- **The data**

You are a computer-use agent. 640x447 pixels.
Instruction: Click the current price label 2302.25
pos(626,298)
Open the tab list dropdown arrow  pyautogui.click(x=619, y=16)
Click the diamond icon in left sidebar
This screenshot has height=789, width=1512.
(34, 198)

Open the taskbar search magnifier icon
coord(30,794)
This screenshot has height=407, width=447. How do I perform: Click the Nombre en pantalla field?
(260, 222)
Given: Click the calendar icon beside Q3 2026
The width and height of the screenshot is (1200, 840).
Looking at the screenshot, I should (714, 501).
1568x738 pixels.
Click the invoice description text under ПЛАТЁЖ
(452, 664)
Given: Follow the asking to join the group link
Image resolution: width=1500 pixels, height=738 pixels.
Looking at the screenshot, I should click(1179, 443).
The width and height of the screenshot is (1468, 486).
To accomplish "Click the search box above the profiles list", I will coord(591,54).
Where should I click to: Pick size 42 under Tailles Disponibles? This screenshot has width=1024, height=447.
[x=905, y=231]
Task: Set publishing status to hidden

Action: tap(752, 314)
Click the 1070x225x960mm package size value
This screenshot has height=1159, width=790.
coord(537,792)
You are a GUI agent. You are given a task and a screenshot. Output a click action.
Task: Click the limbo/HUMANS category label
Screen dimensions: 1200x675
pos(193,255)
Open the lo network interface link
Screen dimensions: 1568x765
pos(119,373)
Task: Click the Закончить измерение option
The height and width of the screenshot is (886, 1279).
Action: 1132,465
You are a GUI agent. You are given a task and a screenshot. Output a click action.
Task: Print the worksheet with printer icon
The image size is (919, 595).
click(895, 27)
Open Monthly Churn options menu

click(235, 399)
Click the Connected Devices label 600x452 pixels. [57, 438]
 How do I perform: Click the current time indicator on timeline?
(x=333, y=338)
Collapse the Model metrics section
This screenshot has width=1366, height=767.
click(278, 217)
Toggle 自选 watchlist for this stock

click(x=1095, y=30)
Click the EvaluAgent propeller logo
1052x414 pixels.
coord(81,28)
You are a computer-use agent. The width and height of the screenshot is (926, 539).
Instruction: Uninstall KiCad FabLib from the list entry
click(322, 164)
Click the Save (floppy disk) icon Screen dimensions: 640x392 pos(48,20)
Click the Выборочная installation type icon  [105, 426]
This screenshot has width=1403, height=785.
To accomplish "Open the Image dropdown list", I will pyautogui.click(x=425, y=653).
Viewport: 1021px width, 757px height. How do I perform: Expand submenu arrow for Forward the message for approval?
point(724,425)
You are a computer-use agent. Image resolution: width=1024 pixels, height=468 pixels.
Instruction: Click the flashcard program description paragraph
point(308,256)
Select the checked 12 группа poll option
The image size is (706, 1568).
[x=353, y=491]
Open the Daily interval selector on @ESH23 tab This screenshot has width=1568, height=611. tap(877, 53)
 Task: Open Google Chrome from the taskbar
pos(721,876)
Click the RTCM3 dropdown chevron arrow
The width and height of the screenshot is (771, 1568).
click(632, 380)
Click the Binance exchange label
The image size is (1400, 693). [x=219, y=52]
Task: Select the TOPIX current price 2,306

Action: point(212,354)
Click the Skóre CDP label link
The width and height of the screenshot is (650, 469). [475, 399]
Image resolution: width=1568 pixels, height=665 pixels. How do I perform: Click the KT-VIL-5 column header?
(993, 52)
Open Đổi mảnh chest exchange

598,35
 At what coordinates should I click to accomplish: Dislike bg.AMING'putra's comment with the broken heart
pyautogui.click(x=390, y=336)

- **Exercise brief**
The word "will" appears in some of the lines above. Copy those lines.

- **Your solution**
To accomplish "Click the search box above the profiles list", I will coord(591,54).
To accomplish "Open the Image dropdown list", I will pyautogui.click(x=425, y=653).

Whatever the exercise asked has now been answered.